If you own or operate a contracting business, such as painting, plumbing, landscaping or construction, you may have heard some of your competitors say they are “bonded” and “insured”. If you are not sure what the difference is, this article will discuss some of the distinctions between New Jersey surety bonds and liability insurance.
Sometimes surety bonds are mistaken for being the same as liability insurance, however they are not the same thing. In the case of insurance, you pay a company a monthly premium to cover damages in the event of a disaster or a problem that occurs while you are working on a project.
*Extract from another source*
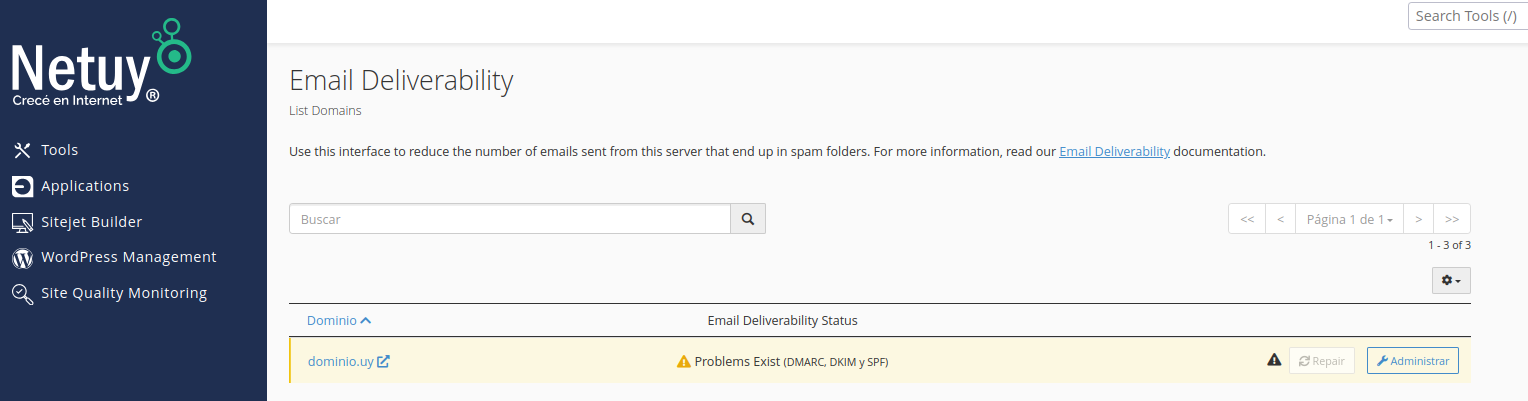Image resolution: width=1528 pixels, height=401 pixels.
Task: Click the search magnifier button
Action: 747,219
New Jersey surety bonds are essentially a guarantee to your client that the job they hire you to do will get done. If anything happens in the middle of a job and you are unable to complete the project, the customer could take you to court. With a surety bond, the bond issuing company sets aside the amount of money that would be required to complete the job, so if the contractor walks away in the middle of a project for whatever reason, the client can use that bond money to have someone else finish the job. Not many companies will issue surety bonds to a contractor who makes a habit of walking out on projects, so having the surety bond is also a way to show your clients that you are reliable and will do the job they hire you to complete.
Having both liability insurance and New Jersey surety bonds is a great way to show your clients that there is very little risk in doing business with you. Being bonded and insured can be a mark of excellence for your business.